_EXERCISE BRIEF_
Reproduce the lines of the items below without any changes, starting at the line with "Wygodne i solidne baseny ogrodowe. (201, 227)" and ending at the line with "Uczelnie (132, 36)", including both of those lines.

** START DATASET EXCERPTS **

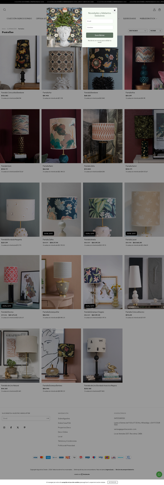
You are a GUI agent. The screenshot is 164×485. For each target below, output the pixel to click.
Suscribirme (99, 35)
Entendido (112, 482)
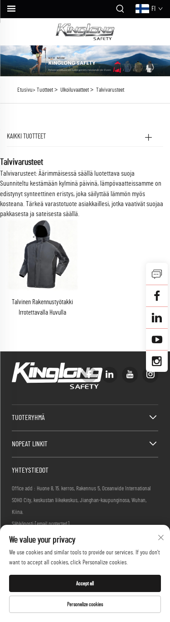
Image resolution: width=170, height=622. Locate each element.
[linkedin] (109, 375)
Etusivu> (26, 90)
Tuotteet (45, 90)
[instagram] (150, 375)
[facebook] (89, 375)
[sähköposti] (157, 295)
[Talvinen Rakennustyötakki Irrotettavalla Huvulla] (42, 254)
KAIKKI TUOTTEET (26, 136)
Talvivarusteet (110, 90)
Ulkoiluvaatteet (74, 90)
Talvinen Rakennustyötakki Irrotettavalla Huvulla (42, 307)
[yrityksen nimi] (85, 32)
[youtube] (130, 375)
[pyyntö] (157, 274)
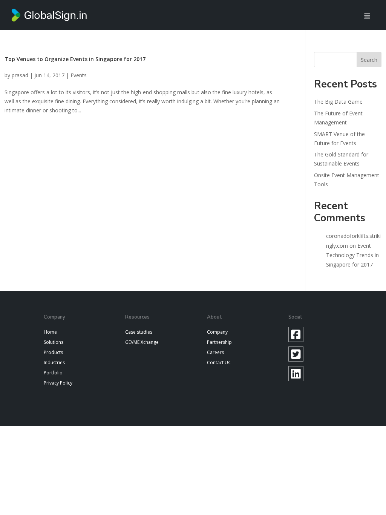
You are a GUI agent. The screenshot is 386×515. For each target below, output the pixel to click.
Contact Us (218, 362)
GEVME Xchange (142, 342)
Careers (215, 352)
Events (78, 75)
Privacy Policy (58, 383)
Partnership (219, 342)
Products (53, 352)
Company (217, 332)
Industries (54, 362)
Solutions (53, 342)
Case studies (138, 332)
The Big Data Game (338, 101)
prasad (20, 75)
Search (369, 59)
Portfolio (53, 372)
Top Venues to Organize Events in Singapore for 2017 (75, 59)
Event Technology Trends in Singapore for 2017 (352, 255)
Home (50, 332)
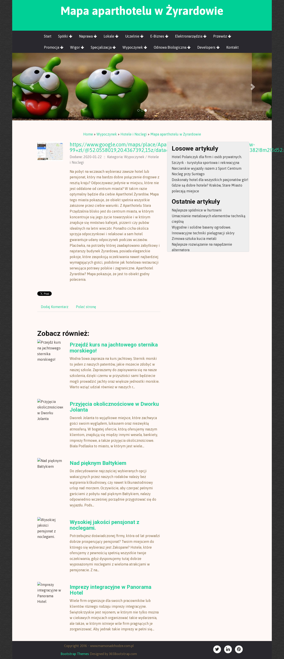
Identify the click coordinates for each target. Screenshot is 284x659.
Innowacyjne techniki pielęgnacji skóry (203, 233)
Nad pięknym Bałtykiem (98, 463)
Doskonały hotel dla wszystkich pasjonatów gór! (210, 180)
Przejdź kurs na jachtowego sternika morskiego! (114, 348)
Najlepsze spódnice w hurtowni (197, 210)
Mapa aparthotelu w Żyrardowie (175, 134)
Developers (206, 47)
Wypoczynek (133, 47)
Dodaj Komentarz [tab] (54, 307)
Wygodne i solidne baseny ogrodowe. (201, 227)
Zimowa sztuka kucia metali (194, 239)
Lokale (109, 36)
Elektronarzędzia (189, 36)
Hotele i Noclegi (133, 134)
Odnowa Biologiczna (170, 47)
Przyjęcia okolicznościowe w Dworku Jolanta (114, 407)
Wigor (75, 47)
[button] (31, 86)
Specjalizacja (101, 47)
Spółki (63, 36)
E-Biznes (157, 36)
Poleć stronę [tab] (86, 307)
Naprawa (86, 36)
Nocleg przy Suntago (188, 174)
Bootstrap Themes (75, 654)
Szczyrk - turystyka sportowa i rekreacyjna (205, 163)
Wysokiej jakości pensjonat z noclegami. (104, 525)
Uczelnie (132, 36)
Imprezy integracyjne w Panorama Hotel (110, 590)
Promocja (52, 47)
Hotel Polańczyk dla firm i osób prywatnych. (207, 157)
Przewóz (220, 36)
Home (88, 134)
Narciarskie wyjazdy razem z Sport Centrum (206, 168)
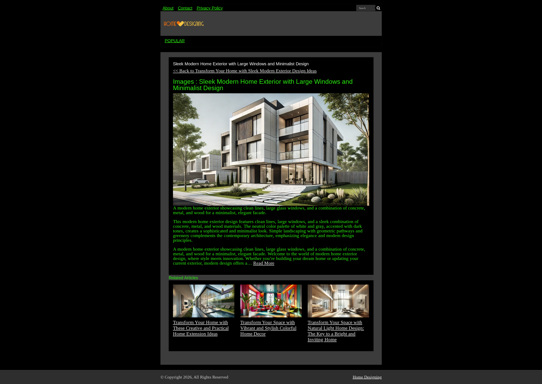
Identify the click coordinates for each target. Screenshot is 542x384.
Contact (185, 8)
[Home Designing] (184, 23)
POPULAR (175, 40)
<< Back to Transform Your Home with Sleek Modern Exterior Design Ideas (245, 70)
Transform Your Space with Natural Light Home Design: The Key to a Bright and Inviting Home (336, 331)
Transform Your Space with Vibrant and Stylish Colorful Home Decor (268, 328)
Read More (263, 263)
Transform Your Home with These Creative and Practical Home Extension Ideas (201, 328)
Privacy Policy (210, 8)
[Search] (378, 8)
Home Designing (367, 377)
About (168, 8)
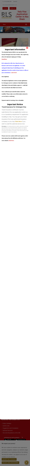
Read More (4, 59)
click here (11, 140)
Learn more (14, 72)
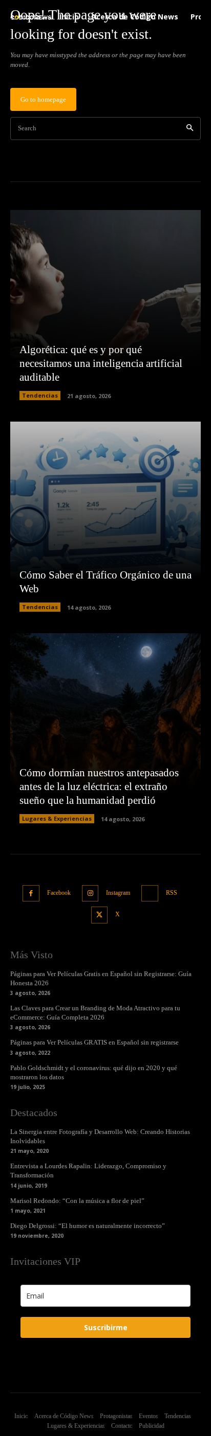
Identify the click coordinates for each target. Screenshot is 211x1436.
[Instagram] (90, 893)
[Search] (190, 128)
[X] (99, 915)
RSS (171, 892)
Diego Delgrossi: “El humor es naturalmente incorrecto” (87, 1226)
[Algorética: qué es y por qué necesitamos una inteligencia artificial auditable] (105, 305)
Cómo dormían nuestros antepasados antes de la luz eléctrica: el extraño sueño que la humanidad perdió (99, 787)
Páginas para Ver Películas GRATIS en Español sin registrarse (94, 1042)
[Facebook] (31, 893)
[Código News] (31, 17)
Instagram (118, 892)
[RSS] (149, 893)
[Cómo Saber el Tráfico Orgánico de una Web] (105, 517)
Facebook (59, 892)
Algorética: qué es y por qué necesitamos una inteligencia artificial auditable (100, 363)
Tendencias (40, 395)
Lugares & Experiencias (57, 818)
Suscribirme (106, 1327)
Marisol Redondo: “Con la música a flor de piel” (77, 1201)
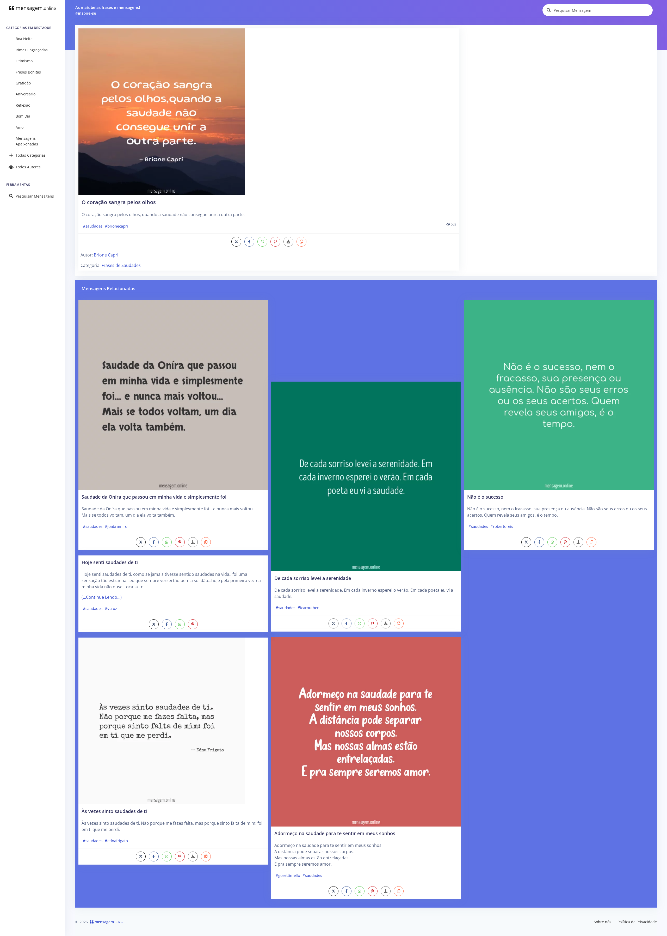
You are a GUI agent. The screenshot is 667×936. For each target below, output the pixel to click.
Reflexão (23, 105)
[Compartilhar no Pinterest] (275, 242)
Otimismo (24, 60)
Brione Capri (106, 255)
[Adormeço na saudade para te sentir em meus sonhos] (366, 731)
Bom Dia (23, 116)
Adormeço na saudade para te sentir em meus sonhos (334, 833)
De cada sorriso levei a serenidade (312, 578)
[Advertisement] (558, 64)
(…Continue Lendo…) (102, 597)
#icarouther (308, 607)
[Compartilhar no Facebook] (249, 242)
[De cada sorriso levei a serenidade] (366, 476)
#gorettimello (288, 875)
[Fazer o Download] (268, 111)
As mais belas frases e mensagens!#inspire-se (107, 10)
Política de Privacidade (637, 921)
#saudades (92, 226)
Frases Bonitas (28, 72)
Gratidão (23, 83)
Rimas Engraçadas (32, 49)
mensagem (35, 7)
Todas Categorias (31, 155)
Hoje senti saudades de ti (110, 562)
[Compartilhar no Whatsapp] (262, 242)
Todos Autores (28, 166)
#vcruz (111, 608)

** END DATASET EXCERPTS **

_SOLUTION TO THIS EXERCISE_
Wygodne i solidne baseny ogrodowe. (201, 227)
Zimowa sztuka kucia metali (194, 239)
Lokale (109, 36)
Elektronarzędzia (189, 36)
Hotele i Noclegi (133, 134)
Odnowa Biologiczna (170, 47)
Przyjęcia okolicznościowe w Dworku Jolanta (114, 407)
Wigor (75, 47)
[button] (31, 86)
Specjalizacja (101, 47)
Spółki (63, 36)
E-Biznes (157, 36)
Poleć stronę [tab] (86, 307)
Naprawa (86, 36)
Nocleg przy Suntago (188, 174)
Bootstrap Themes (75, 654)
Szczyrk - turystyka sportowa i rekreacyjna (205, 163)
Wysokiej jakości pensjonat z noclegami. (104, 525)
Uczelnie (132, 36)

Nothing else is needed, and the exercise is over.